En compagnie des nuages
Parc des volcans dans le Massif Central.
Chic
A… était un jeune américaine athlétique, venue étudier le français dans le sud de la France, mais elle ne rêvait que d’être top-modèle. A l’époque photographe, je cherchais un modèle, elle a posé pour moi et en échange je lui ai fait son dossier photo avec lequel elle est allée à Paris tenter sa chance. Après quelques mois, elle posait dans les pages mode d’un numéro du magazine Elle. Ce n’était plus la belle plante que j’avais connue, son regard était triste, elle avait sérieusement maigri et perdu sa belle chevelure. Elle n’est pas devenue top-modèle.
Entrevue
Entre deux portes, j’arrivais, elle partait ou le contraire.
Moi Jane
Toi Tarzan
.
Endimanchée
Elle portait avec élégance son récent veuvage d’un riche mari qui aurait pu être son grand-père et qui, outre sa fortune lui avait légué un titre de petite noblesse, ce qui ajoutait au maléfice de ses appâts.
Pomme
Belle à croquer, pleine de vie, enjouée, toujours souriante, elle dispensait autour d’elle une joie de vivre communicative.
Volage
Penchée à l’extérieur du cabriolet décapotable qui roulait dans une large allée bordée de hauts peupliers frémissants, elle s’enivrait de sa liberté soudaine, ayant brusquement laissé à Paris son ennuyeux amant, un jeune trader financier dont la trop longue et trop conventionnelle relation, lui provoquait désormais un dégoût profond. Ayant des goûts éclectiques, elle avait accepté l’invitation d’un vieil ami de son père, un ancien photographe, auteur de BD à ses heures et dont la fantaisie débridée, la comblait divinement.

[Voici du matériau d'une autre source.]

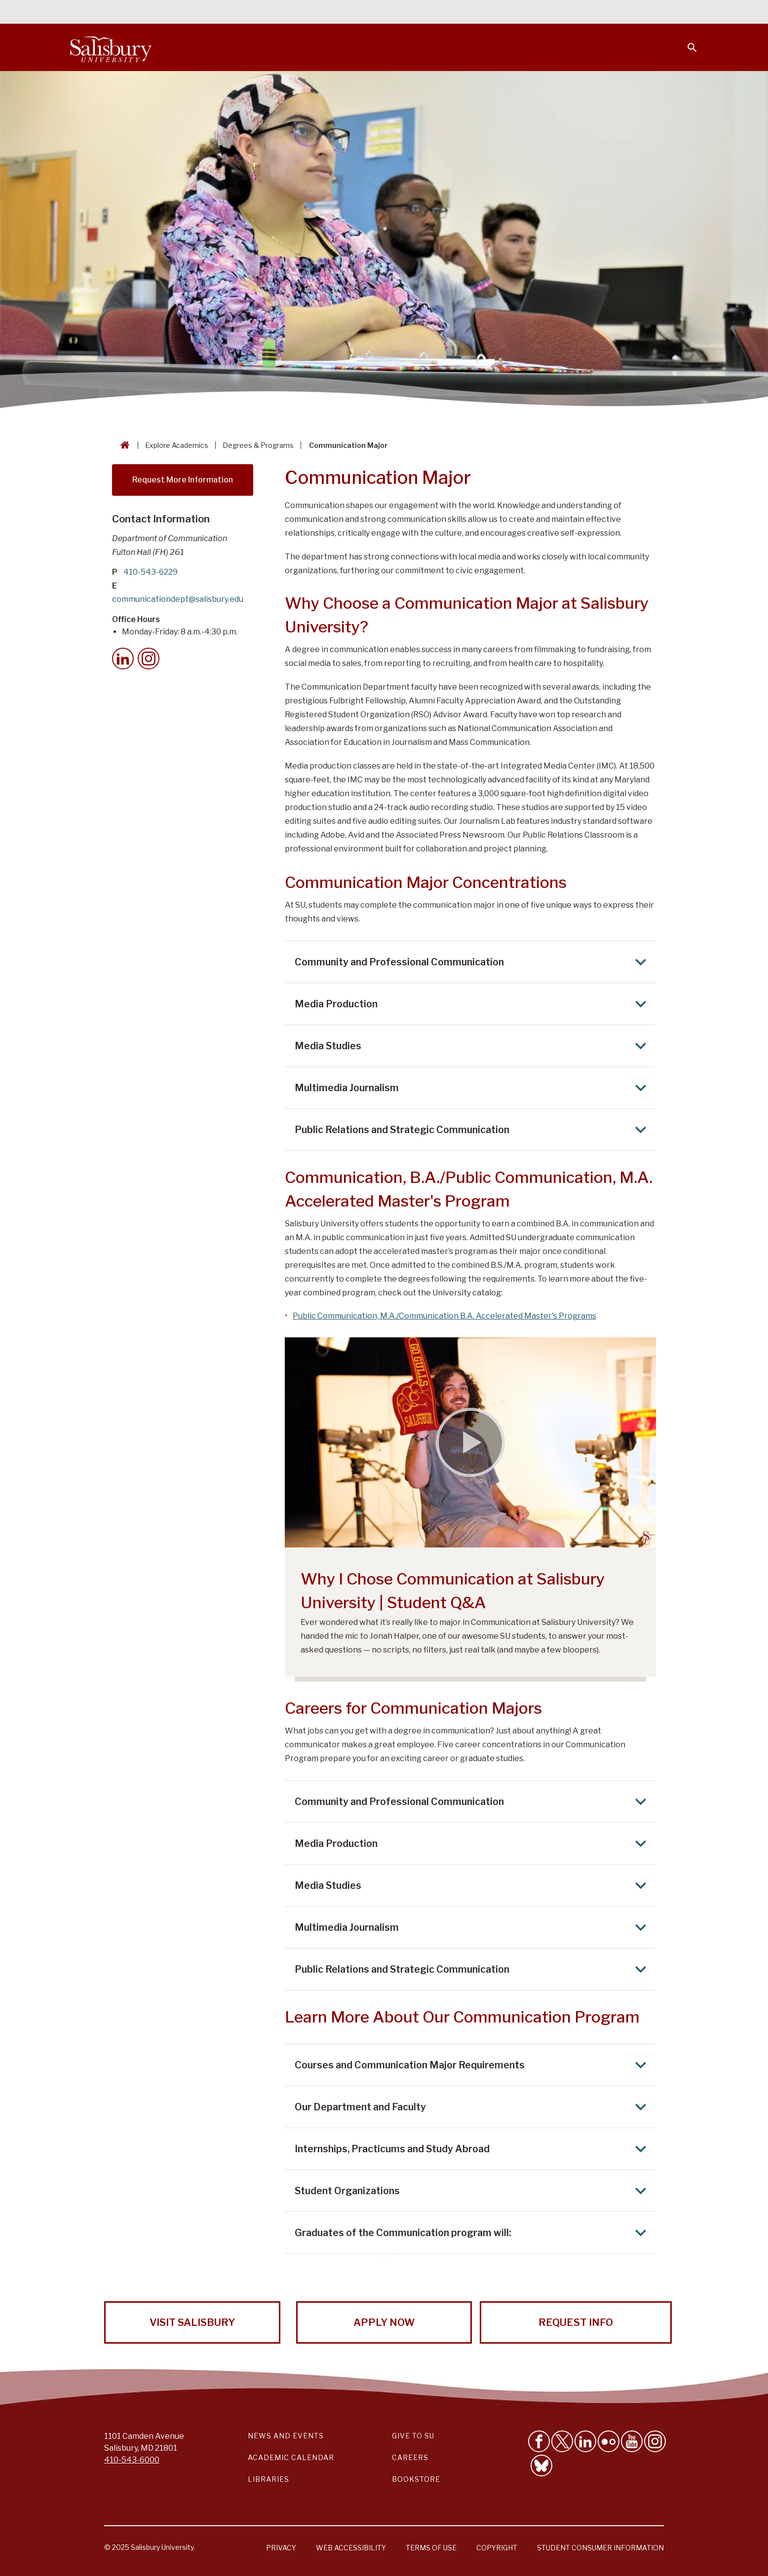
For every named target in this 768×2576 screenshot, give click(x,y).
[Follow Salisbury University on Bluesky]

Alain-Fournier, le retour du Grand Meaulnes (œuvre posthume)
La reine du tricot
Sonia Rykiel, une grande créatrice de mode. Elle a inventé la démode, à travers un style identifiable par l’apologie du noir et des rayures, les coutures à l’envers, l’absence d’ourlets et de doublures, la dentelle et le strass et surtout la maille qui épouse le corps de la femme. Ses créations sont associées à l’image d’une parisienne féminine, libre, sensuelle et indépendante (dixit la presse spécialisée).